**Exercise aim**
Rewrite the records below as a numbered list with one item per line, skipping any blank lines and leaving out the pictures.

**Dataset records**
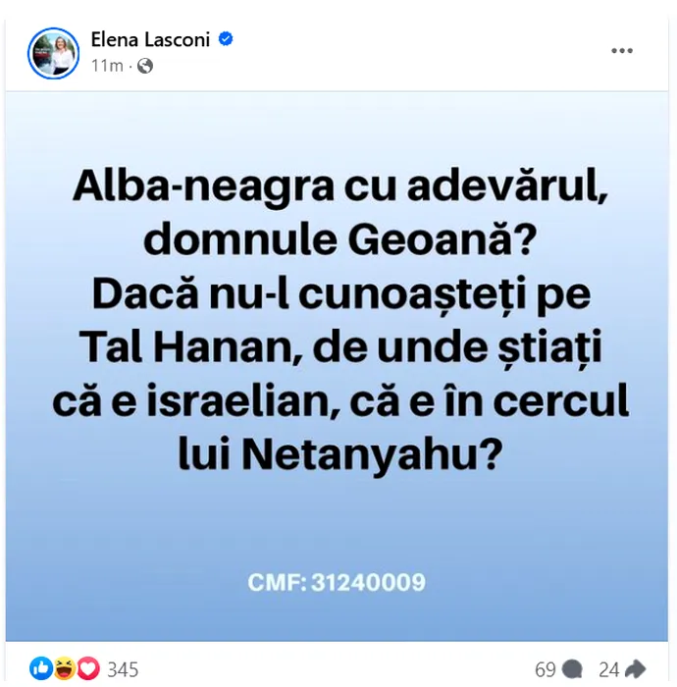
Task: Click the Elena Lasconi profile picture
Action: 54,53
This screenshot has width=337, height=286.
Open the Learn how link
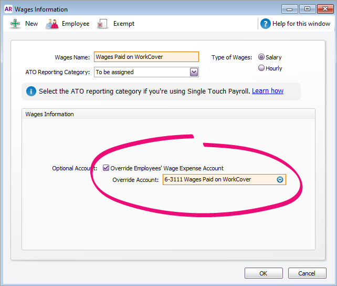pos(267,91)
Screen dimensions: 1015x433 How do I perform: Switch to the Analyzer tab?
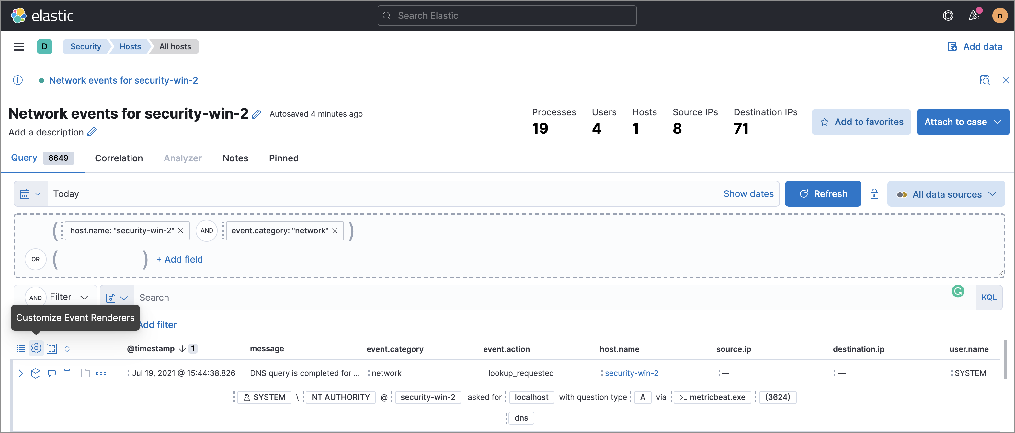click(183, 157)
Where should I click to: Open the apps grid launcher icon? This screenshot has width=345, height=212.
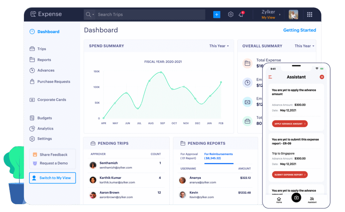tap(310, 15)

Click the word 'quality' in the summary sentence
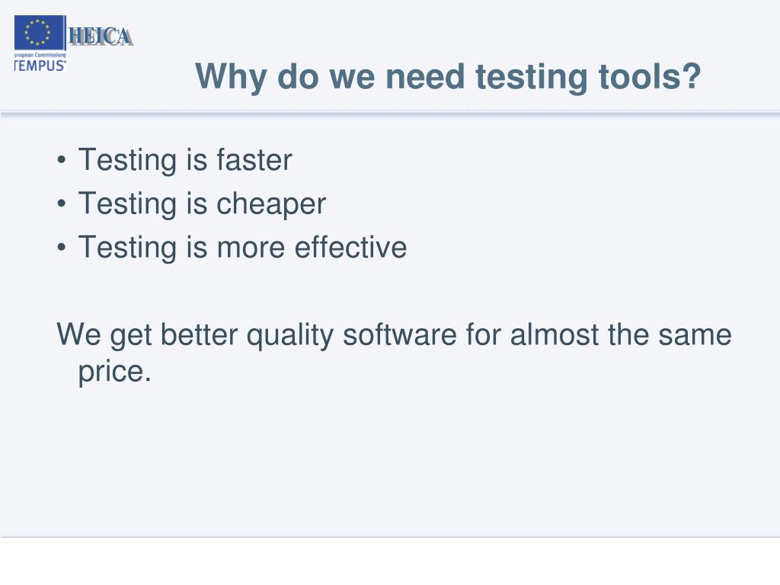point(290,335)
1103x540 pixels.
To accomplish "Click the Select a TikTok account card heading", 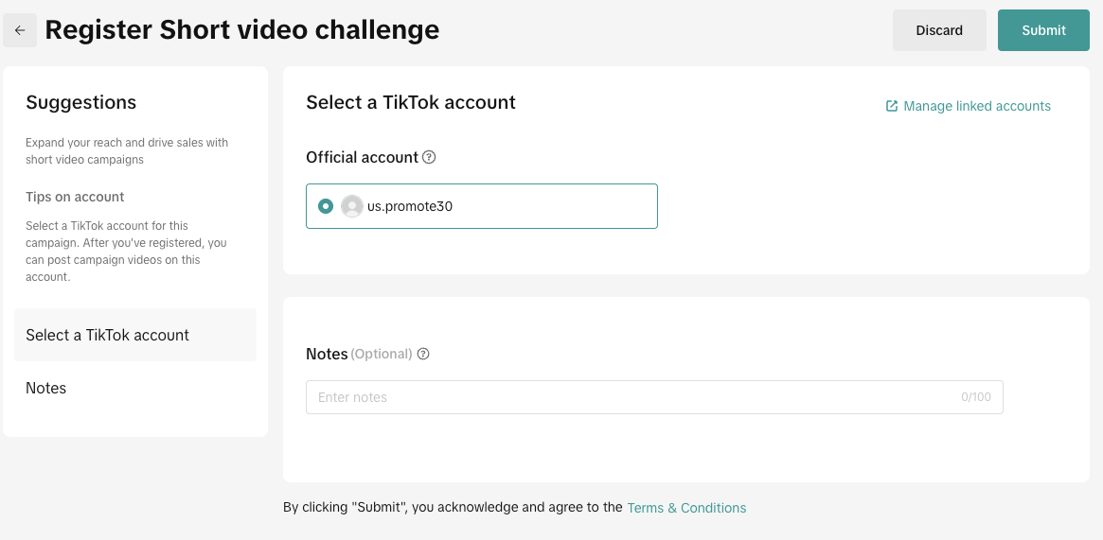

**Result of the task**
1. Task: Click the Elena Lasconi profile picture
2. Action: 54,53
3. This screenshot has width=337, height=286.
4. Open the Learn how link
5. pos(267,91)
6. Screen dimensions: 1015x433 How do I perform: Switch to the Analyzer tab?
7. click(183, 157)
8. Where should I click to: Open the apps grid launcher icon? This screenshot has width=345, height=212.
9. tap(310, 15)
10. Click the word 'quality' in the summary sentence
11. point(290,335)
12. 1103x540 pixels.
13. To accomplish "Click the Select a TikTok account card heading", 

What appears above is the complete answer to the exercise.